Global updates assume to happen when the stack is at time slice 1, going up. They further assume that calculate_greens has just happened. Adjusting how the stack is initialized is therefore likely to break global updates.

Unequal Time Stack

The unequal time stack is more of the same, though more complicated and error prone. The time displaced Greens function is given by

\[G(k, l) = [B(l+1)^-1 B(l+2)^-1 \cdots B(k)^-1 + B(l) \cdots B(1) B(M) \cdots B(k+1)]^-1\]

if $k \ge l$ or

\[G(k, l) = [B(l) B(l-1) \cdots B(k+1) + (B(k) \cdots B(1) B(M) \cdots B(l+1))^-1]^-1\]

if $k \le l$. To calculate these, three propagator stacks are introduced in UnequalTimeStack:

the forward stack, which calculates $B(n \cdot \mathrm{safe\_mult}) \cdots B(1)$
the backward stack, which calculates $B^\dagger(n \cdot \mathrm{safe\_mult}) \cdots B^\dagger(M)$
the inverse stack, which calculates small blocks of $B^{-1}(n \cdot \mathrm{safe\_mult} + 1) \cdots B^{-1}((n+1) \cdot \mathrm{safe\_mult})$

Their calculation is very similar to the DQMCStack. Time displaced Greens function are usually used in measurements to calculate susceptibilities, which requires G(0, l) and G(l, 0) which in turn require values from a wider range of positions in the forward, backward and inverse stack. Thus we use multiple stacks here, rather than having them overwrite entries in one stack like for DQMCStack. Filling these stacks is handled by the lazy_build_<forward/backward/inverse>! functions, which only compute as much as is requested.

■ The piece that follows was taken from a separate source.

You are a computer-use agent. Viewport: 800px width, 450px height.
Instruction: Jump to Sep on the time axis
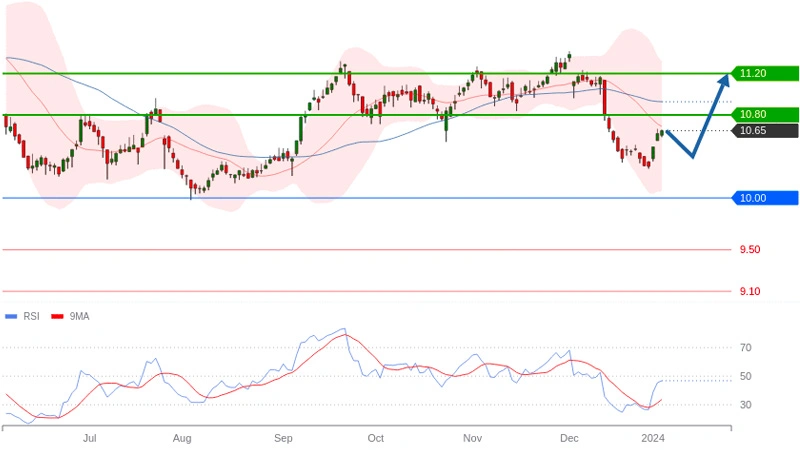pyautogui.click(x=283, y=438)
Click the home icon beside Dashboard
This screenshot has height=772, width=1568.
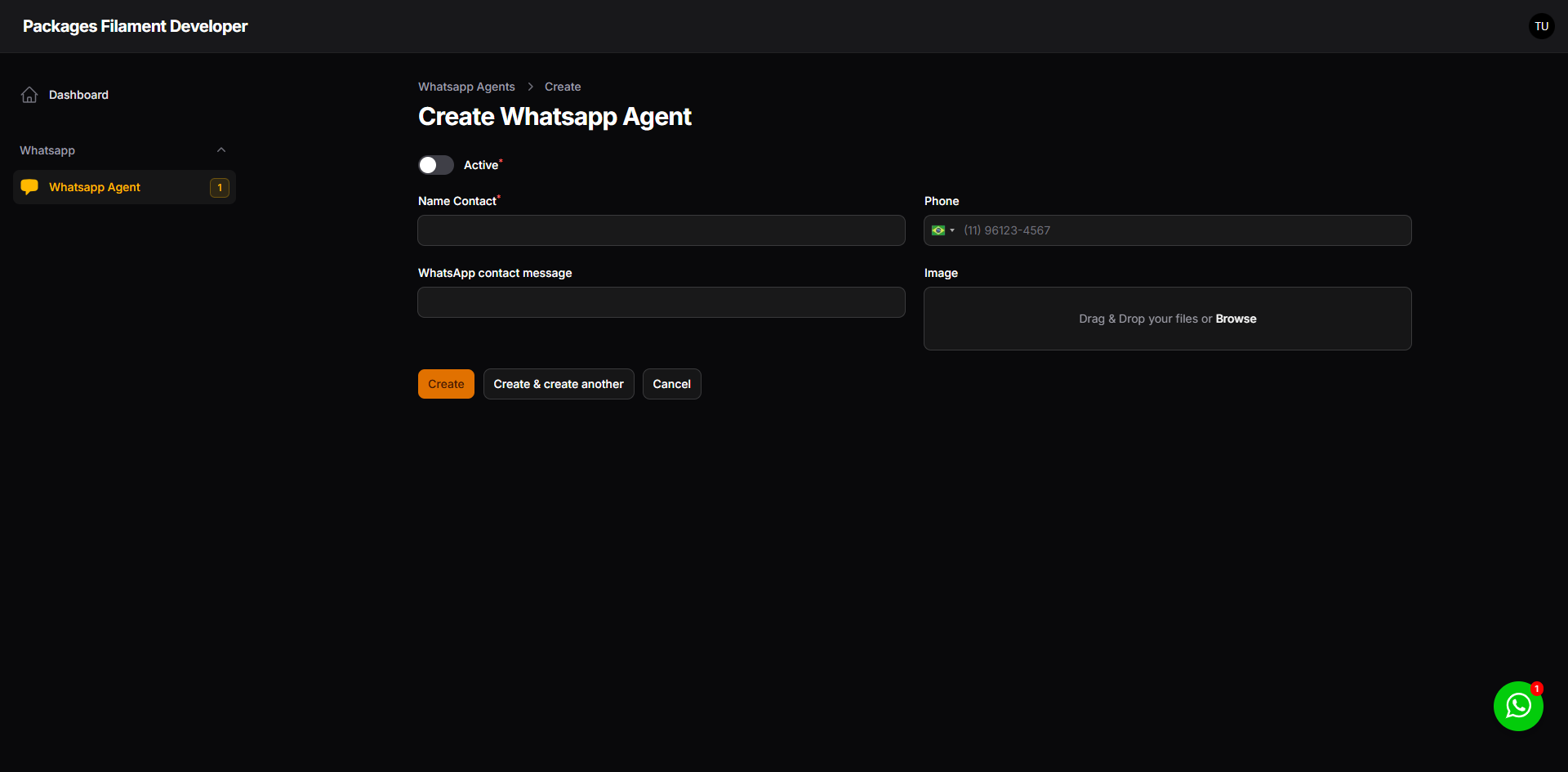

To then compute the relevant Greens function, calculate_greens_full is called. In the first step the compute_<forward/backward/inverse>_udt_block! functions are called to get the specific UDT decomposed matrix product chains. Then another stabilized inversion like calculate_greens from DQMCStack is called. There is another quirk here however, which is that the scale-full diagonal matrices are split into parts smaller and larger than unit scale. This further boosts precision/stability which is necessary here.

Note that the time displaced greens functions used for susceptibilities in measurements don't directly call the methods here. Instead they go through CombinedGreensIterator, which essentially implements wrap_greens and only refers back to UnequalTimeStack every so often to get a stabilized result. You can find the iterator in "DQMC/measurements/greens_iterators.jl".